Monday 29 April 2024

What is MerMay?

Hello friends!

I haven't been around very much. This Parkinson's is getting me down.  I've been dipping in and out occasionally reading your goings on.  Need to see how you all are doing.  Most days it's a struggle to type.

The weather is nothing short of depressing isn't it? How much more rain can we take?  It's the end of April and I've still got the heating on and I'm still wearing my winter weight clothes. It has gone beyond a joke now.

I can't remember offhand what I last shared with you with my painting. However, with the end of April approaching, I am now getting ready to take part in a month of art called MerMay.  I'm taking part in an online group. hosted by Ida Andersen Lang. It's only 10 days, but the whole month of May is going to be dedicated to creating art with a theme of mermaids. I am really looking forward to this.

I found these two boxes of Jane Davenport colour sticks in my stash.  Jane Davenport is an Australian artist who does her own range of stencils, stamps, colouring products and other art materials. These colour sticks are like a chunky wax crayon in lipstick form and they react with water and behave a lot like watercolour paints.

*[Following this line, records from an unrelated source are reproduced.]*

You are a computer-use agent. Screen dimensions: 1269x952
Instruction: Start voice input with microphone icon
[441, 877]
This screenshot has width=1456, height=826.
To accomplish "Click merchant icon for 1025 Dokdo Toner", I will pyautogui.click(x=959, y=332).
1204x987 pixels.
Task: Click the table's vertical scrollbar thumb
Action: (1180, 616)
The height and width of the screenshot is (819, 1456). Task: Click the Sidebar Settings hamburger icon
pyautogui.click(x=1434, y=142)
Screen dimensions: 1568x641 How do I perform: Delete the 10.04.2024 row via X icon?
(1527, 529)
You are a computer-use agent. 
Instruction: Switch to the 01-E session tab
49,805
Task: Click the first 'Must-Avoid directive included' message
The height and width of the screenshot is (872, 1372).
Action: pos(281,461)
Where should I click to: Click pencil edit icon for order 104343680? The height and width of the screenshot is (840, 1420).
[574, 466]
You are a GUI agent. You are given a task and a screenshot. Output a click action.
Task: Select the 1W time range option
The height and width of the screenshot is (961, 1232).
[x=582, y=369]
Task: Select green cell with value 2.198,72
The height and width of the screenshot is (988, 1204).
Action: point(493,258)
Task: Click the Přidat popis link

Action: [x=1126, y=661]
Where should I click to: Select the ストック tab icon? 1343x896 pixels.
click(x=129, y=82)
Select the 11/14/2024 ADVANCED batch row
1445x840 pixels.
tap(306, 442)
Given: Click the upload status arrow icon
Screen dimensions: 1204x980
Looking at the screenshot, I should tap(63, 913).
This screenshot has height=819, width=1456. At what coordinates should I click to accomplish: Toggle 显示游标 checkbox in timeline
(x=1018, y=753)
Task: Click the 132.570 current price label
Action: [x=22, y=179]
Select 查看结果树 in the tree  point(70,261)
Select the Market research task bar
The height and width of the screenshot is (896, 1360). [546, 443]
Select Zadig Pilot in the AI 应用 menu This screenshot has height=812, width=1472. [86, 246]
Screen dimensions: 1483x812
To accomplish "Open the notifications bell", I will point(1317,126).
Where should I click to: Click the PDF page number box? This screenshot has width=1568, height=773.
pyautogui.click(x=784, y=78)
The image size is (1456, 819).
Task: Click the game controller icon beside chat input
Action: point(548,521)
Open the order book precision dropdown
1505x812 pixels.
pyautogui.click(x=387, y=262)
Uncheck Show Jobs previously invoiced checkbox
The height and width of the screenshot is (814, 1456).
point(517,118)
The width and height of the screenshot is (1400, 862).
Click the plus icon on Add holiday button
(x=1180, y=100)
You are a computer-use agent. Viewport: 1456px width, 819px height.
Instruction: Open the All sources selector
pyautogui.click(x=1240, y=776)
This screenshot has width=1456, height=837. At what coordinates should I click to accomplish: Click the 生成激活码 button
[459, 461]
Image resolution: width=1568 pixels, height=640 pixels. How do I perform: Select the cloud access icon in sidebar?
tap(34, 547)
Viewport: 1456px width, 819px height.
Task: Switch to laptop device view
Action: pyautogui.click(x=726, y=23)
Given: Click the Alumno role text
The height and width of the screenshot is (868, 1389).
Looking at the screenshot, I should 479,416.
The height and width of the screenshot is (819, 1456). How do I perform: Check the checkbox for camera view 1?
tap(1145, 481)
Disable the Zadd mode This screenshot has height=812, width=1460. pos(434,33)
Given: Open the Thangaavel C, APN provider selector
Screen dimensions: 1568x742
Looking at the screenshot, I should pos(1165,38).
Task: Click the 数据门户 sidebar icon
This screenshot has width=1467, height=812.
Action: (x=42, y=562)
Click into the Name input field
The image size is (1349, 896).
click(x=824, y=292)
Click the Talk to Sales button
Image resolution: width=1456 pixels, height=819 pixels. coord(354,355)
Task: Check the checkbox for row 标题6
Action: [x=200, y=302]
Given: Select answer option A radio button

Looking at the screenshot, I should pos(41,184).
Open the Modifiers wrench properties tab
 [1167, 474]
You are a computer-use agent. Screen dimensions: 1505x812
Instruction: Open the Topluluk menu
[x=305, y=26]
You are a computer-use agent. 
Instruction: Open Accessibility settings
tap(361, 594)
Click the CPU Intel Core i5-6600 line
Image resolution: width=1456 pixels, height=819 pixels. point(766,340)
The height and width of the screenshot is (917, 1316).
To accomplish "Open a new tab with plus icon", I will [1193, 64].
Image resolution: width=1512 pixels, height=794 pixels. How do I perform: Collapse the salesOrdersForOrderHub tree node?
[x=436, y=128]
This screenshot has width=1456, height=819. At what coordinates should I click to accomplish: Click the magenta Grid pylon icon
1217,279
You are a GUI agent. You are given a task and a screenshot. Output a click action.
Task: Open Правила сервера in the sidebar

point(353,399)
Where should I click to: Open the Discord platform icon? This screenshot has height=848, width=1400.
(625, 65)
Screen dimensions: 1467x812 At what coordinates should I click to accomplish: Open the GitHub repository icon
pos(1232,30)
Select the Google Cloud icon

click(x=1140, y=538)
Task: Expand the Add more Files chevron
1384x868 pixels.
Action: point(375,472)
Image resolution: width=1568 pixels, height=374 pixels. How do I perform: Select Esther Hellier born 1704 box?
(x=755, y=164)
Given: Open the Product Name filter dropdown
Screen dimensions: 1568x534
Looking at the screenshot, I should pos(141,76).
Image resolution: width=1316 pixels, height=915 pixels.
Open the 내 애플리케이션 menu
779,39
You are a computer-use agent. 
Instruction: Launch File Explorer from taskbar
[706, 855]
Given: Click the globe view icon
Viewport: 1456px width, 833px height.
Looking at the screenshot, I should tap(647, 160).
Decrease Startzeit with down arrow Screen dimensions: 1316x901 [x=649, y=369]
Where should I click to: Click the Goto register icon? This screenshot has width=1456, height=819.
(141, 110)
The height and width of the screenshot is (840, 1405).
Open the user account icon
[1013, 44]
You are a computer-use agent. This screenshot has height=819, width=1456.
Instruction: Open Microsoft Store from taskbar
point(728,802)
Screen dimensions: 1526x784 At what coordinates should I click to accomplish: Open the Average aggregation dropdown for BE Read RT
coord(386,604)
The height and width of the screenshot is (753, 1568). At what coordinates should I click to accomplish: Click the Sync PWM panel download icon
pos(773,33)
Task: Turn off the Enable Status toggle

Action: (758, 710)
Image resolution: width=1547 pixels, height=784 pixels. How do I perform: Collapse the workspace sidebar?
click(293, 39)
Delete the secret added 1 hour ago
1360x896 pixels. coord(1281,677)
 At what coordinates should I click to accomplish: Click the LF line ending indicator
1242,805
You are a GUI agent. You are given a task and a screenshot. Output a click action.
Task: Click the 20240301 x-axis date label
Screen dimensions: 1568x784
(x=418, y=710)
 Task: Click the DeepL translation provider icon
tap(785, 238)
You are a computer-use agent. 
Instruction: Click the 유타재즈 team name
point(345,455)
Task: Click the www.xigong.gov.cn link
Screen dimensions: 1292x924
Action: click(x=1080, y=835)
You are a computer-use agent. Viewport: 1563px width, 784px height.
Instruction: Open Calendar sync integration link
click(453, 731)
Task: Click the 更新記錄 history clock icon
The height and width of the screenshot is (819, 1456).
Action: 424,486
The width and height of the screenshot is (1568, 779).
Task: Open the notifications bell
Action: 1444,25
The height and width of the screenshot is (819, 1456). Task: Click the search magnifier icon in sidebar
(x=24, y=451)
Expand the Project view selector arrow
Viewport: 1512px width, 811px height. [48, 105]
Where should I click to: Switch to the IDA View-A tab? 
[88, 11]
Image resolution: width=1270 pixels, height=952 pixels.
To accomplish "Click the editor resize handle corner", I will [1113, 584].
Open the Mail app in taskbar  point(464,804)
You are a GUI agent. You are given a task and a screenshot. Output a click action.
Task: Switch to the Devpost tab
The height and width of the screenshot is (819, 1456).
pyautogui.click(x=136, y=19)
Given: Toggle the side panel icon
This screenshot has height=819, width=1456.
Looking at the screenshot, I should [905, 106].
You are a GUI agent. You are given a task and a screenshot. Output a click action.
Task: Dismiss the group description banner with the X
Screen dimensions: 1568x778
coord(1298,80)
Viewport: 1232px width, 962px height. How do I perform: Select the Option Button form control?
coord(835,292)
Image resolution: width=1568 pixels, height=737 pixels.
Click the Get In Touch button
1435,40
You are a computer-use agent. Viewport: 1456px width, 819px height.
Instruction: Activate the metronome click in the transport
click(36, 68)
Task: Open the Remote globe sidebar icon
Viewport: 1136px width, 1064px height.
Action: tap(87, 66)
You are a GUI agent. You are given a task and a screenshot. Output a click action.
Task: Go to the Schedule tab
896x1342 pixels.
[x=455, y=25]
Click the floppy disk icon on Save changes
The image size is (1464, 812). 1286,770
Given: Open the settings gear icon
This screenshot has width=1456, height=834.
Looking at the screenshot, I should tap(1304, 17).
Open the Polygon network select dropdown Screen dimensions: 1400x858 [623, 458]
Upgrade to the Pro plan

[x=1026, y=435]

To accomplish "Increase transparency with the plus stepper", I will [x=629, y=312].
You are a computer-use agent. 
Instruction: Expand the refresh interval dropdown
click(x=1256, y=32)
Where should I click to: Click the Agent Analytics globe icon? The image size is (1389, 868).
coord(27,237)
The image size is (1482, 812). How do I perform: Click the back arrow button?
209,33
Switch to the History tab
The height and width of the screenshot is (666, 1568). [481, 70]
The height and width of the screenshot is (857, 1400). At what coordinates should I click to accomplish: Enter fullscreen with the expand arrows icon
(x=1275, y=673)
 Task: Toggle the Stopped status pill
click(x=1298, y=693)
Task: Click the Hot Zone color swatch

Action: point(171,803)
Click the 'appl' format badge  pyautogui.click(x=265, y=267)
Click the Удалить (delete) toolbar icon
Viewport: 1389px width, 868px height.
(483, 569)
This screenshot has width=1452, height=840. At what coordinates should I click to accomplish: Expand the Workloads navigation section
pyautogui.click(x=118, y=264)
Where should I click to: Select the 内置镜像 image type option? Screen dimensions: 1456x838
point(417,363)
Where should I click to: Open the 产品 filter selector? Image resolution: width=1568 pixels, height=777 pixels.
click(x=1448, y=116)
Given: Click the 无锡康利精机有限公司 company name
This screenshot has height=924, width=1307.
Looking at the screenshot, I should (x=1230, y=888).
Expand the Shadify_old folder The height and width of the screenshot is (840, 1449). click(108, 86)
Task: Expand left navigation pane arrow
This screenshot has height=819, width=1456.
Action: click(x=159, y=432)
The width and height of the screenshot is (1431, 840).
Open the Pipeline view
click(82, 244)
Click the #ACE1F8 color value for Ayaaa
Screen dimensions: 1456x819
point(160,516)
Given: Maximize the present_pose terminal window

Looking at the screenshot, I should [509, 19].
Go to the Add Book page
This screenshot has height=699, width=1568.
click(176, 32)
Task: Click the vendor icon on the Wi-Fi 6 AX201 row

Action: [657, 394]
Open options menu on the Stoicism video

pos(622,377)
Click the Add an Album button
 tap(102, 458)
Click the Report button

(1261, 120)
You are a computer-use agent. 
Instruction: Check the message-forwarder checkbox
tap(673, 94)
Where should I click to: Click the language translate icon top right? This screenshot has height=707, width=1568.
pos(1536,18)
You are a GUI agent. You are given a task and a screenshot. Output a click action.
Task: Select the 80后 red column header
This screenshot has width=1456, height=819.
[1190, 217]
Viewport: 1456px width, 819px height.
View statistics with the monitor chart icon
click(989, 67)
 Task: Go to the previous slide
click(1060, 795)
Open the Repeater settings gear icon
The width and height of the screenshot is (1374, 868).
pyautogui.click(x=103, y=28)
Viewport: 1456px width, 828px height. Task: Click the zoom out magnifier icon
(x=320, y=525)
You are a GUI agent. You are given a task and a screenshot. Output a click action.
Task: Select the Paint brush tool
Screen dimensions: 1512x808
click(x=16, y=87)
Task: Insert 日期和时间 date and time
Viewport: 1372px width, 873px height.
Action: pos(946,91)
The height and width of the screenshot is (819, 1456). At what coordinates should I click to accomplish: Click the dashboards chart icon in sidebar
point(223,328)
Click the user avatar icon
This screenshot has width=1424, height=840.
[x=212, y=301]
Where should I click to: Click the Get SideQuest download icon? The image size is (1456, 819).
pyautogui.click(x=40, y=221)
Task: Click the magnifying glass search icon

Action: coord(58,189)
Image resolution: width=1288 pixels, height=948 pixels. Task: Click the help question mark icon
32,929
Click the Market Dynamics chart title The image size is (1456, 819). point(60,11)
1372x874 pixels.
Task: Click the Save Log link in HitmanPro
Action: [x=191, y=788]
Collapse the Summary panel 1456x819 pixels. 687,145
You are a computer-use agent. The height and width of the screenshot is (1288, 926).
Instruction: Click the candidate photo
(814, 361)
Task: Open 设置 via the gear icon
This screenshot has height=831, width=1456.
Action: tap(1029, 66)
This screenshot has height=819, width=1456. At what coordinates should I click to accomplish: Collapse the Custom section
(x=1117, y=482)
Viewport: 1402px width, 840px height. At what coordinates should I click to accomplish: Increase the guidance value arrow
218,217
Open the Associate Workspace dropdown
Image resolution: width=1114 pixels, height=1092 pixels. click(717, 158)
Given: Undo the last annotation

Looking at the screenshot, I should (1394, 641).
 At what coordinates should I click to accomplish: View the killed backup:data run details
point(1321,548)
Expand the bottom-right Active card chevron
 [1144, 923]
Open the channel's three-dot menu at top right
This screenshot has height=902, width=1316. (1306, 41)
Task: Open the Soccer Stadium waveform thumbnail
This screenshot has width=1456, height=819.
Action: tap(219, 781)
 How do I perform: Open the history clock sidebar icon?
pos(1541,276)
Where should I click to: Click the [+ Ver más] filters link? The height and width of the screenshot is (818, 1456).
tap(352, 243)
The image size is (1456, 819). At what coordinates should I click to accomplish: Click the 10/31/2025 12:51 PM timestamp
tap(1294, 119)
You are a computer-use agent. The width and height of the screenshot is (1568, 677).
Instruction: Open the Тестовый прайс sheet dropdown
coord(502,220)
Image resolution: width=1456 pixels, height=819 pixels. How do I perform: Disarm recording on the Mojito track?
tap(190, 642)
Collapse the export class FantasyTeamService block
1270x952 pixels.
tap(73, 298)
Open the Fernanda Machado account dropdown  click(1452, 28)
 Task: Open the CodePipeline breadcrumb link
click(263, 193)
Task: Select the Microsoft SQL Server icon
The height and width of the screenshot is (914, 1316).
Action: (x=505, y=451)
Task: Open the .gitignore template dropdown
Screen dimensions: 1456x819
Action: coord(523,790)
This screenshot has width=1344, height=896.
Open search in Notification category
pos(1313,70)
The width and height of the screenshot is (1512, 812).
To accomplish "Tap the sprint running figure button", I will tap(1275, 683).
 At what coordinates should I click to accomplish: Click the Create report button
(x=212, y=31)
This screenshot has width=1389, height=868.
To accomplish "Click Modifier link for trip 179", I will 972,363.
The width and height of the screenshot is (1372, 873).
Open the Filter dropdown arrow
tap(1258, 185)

A few days ago, I got these mica powder pallets. I like the colours, and I think they will be very useful for the MerMay project.

Anyway I've been itching and twitching to get going on the project and I reached the stage where I couldn't wait any longer with impatience. So over this past weekend I started dabbling and dipping my toe into creating mermaid art.

A while back, I used one of those Facebook apps that converted a picture of me into various things such as a Viking, a Celtic warrior, a fairy. One of the options was a mermaid. so I took one of the images and used that as my reference image to give me inspiration for the first piece I did.

Then I decided to draw a tail. Think of a mermaid that is just dived. It started out more as a doodle, so I haven't invested a lot of time and work in this piece. However, it's left me with a lot of inspiration and ideas for things I would like to explore during the coming months.

I obviously added scales on one half of it, and I painted it using metallic paints to try and give it a shimmery oceanic effect.  I also added a sort of seaweed border.

There'll be quite a few more pieces of artwork coming in the following month, I think. I hope so anyway.

until next time.
Stay well stay safe.

Sunday 7 April 2024

Going Back To Bed

Hello Friends!

Ohh deary deary deary me. I really shouldn't watch the craft shopping channels. I really shouldn't but I'm not having a good day, so I'm just sitting here watching a demonstrator make one mistake after another. I'm wondering how they get away with it.

Truth be told, I'm not having a very good time of things at all. My tremors are getting worse. I'm doing everything I can not to let it get me down but it isn't easy to keep one's spirits up as one's health and mobility deteriorate, knowing that there is no returning to how things used to be, and things will just continue to worsen. There is no help coming from any quarter. I've been on Social Services waiting list now for over a year. Just this week they told me there is no sight of me getting help for a very long time to come. I really don't know how much longer I will blog for, unless they find me something to reduce the tremors.

Back to the presenter with her mistakes. I don't claim to be an expert, but I have studied the history of patchwork and quilting and have a fairly extensive knowledge base of methods and practices, in many countries, but in particular the origins and names of block patterns. I have given talks and demonstrations on the subject and have taught informal classes, so to sit here and watch a relative newcomer to a craft that is millenia old virtually rewrite the history books is painful to say the least. Not to mention that she is giving out the wrong instructions which will inevitable end badly for some.

I have no energy, I don't have the focus this morning to read, so I was harmlessly {as I thought} channel surfing and came across the craft shopping channel HobbyMaker where I've just witnessed a so called expert/demonstrator who has just renamed at least two traditional patterns {Churn Dash and Tippecanoe}, giving them new made up names. She has also redefined the definition of patchwork as the stitching together of squares of fabric. Explain that to the school of English Paper piecers, or exponents of Victorian Crazy Patchwork stitchers.

I am about to despair as she now recommends stitching your patchwork together with rounded corners. How on Earth are you supposed to achieve those crisp pinpoint corners for accurate pattern placement? Accuracy is probably the single most important factor in producing a good, clean lined pattern. The human eye will swiftly pick out those mistakes in a repeat pattern. A 1/8th inch error if repeated multiple times will result in a much larger or smaller block than planned, or garment if you are making clothing. Think of a 4 panel A line skirt. One eighth of an inch to either side of the stitching line on each seam = 1/4 inch variance per seam = 1 inch over the entire garment. I shall stop now before I get too technical but an inch is an inch and can make that skirt waistband too tight or too slack.

Moving on . . .

I drew this rather lovely {if I do say so myself} hare with the moon in graphite with gold paint.

I have started a second one with three rabbits which I will share with you very soon.

If the debacle with the patchwork and quilting "expert" wasn't enough to drive me back to my bed, the weather most certainly is! Gale force winds, another named Storm {Katherine} with torrential rain falling on already sodden ground, and thunder and lightening. Heigh ho!